___ Supplied material
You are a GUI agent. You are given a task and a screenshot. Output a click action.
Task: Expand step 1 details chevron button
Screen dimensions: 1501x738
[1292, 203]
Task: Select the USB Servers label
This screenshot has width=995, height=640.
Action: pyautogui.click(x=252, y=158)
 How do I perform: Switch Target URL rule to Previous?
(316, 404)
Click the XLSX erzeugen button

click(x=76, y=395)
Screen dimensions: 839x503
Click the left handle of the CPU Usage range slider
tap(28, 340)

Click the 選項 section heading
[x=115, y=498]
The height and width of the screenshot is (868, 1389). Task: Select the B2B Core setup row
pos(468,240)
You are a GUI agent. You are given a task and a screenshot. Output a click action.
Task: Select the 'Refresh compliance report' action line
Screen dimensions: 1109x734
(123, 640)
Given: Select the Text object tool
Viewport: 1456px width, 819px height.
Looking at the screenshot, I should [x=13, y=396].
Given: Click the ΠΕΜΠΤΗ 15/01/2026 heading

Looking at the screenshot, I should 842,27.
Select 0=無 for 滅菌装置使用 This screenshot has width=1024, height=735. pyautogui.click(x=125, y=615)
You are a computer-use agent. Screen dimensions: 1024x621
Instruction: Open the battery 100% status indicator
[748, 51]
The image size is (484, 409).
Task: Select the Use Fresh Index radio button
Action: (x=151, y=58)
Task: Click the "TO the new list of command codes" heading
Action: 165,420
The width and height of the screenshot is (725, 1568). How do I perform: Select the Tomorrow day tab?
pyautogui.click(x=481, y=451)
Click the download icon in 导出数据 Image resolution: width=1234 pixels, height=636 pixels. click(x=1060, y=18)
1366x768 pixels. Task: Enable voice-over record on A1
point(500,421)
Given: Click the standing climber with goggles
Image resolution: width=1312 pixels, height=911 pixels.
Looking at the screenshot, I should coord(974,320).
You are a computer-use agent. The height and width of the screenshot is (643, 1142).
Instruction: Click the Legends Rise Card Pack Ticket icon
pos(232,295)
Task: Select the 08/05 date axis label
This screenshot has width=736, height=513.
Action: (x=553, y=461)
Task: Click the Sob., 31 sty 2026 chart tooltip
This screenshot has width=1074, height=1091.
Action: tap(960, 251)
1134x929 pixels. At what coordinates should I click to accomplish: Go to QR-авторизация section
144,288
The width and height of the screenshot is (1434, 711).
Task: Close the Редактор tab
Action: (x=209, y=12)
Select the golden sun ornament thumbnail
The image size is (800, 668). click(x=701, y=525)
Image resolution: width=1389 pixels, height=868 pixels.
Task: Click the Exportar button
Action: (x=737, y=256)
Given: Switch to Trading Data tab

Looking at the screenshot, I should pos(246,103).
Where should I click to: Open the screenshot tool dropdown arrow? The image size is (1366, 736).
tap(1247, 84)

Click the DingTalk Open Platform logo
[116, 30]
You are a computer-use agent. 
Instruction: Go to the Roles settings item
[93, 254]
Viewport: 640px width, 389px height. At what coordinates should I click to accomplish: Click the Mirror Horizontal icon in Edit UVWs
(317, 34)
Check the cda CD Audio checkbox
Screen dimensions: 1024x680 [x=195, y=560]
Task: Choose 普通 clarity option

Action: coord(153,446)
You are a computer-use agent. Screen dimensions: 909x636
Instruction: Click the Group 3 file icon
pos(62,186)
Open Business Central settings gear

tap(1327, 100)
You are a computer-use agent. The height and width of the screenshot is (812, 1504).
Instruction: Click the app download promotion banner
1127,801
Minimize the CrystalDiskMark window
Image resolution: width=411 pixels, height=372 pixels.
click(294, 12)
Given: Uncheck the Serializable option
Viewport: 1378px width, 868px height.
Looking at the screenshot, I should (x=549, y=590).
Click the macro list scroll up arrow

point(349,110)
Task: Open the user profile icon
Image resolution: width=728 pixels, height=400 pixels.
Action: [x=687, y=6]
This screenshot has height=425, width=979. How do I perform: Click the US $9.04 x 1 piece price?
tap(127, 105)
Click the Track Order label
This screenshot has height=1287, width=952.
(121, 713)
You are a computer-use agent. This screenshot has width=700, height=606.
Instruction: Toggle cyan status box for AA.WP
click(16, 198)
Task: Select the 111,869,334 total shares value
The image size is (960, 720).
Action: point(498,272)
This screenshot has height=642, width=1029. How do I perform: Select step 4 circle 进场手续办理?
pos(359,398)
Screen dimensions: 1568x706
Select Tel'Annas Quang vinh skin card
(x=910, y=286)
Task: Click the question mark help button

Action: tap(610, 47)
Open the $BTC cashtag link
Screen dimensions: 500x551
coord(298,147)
______
» Task to carry out
Search the records above for the string "agent" and copy each line that holds it.

» Solution for this task
You are a GUI agent. You are given a task and a screenshot. Output a click action.
You are a GUI agent. You are given a task and a screenshot. Output a click action.
You are a computer-use agent. Screen dimensions: 1024x621
You are a computer-use agent. The height and width of the screenshot is (643, 1142).
You are a computer-use agent. 
You are a computer-use agent. Screen dimensions: 909x636
You are a computer-use agent. The height and width of the screenshot is (812, 1504).
You are a computer-use agent. This screenshot has width=700, height=606.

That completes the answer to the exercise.